§ Exercise 1
According to the netpoll patch message, what does the new patch move out of the netdevice structure?
§ Exercise 2
Extend the netpoll patch message past its final line.

§ Quoted passage
:::::

Okay, Matt, here is another take which converts trapped to an atomic, and
moves the poll_lock out of the netdevice structure. I'm keeping the change
to check for netif_queue_stopped as things are not happy without that
patch. Jeff, would you mind commenting on why that is correct, please?
It's this hunk here:
@@ -168,6 +180,14 @@
spin_lock(&np->dev->xmit_lock);
np->dev->xmit_lock_owner = smp_processor_id();
+ if (netif_queue_stopped(np->dev)) {
+ np->dev->xmit_lock_owner = -1;
+ spin_unlock(&np->dev->xmit_lock);
+
+ netpoll_poll(np);
+ goto repeat;
+ }
+
Without this test, we would go ahead and call hard_start_xmit even though
the queue was stopped.
Thanks!

:::::

§ Data lines
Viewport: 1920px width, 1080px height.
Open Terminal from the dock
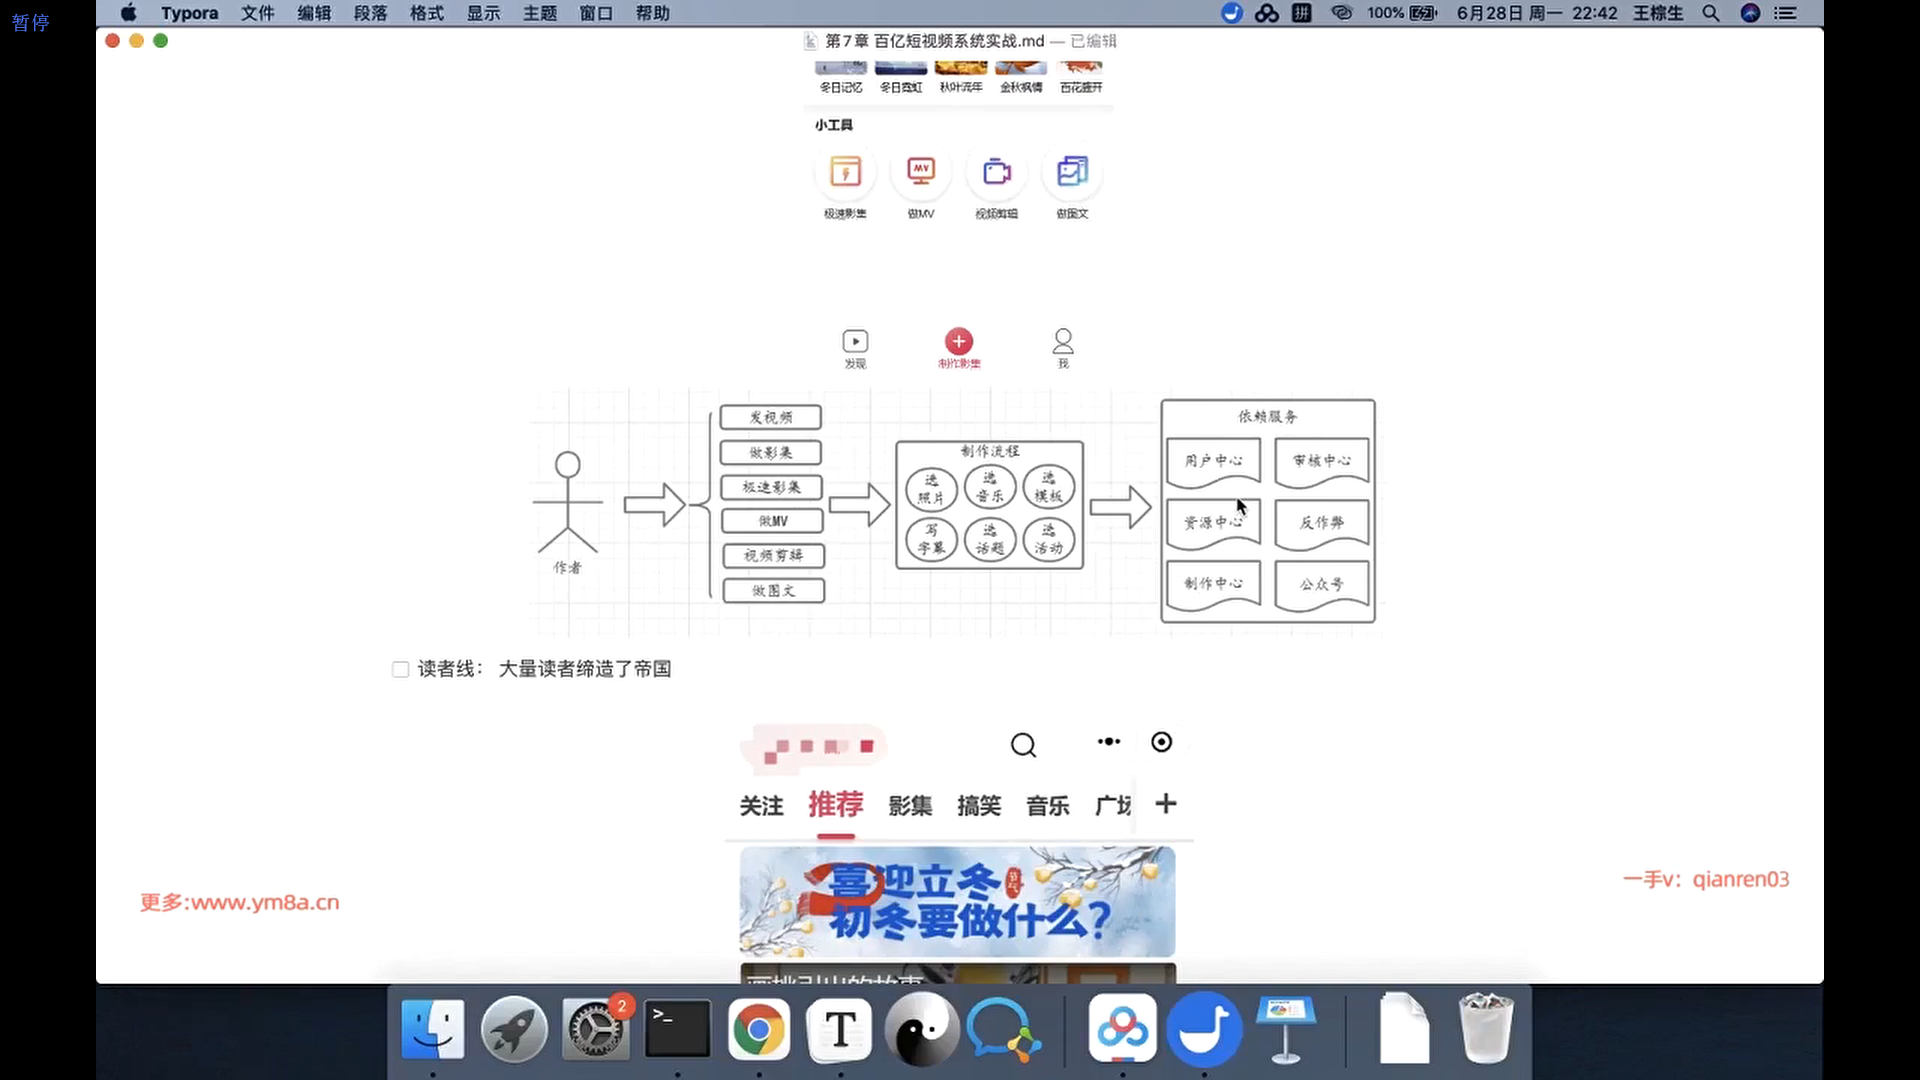click(x=677, y=1030)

:::::

§ Task answer 1
The poll_lock.

§ Task answer 2
Jeff
--- linux-2.6.7/include/linux/netdevice.h.orig 2004-08-06 13:01:39.000000000 -0400
+++ linux-2.6.7/include/linux/netdevice.h 2004-08-06 13:01:41.000000000 -0400
@@ -462,7 +462,7 @@
unsigned char *haddr);
int (*neigh_setup)(struct net_device *dev, struct neigh_parms *);
int (*accept_fastpath)(struct net_device *, struct dst_entry*);
-#ifdef CONFIG_NETPOLL_RX
+#ifdef CONFIG_NETPOLL
int netpoll_rx;
#endif
#ifdef CONFIG_NET_POLL_CONTROLLER
--- linux-2.6.7/net/core/netpoll.c.orig 2004-08-06 11:13:45.000000000 -0400
+++ linux-2.6.7/net/core/netpoll.c 2004-08-12 16:32:04.151624208 -0400
@@ -36,7 +36,11 @@
static spinlock_t rx_list_lock = SPIN_LOCK_UNLOCKED;
static LIST_HEAD(rx_list);
-static int trapped;
+static atomic_t trapped;
+spinlock_t netpoll_poll_lock = SPIN_LOCK_UNLOCKED;
+
+#define NETPOLL_RX_ENABLED 1
+#define NETPOLL_RX_DROP 2
#define MAX_SKB_SIZE \
(MAX_UDP_CHUNK + sizeof(struct udphdr) + \
@@ -61,7 +65,8 @@
void netpoll_poll(struct netpoll *np)
{
- int budget = 1;
+ int budget = 16;
+ unsigned long flags;
if(!np->dev || !netif_running(np->dev) || !np->dev->poll_controller)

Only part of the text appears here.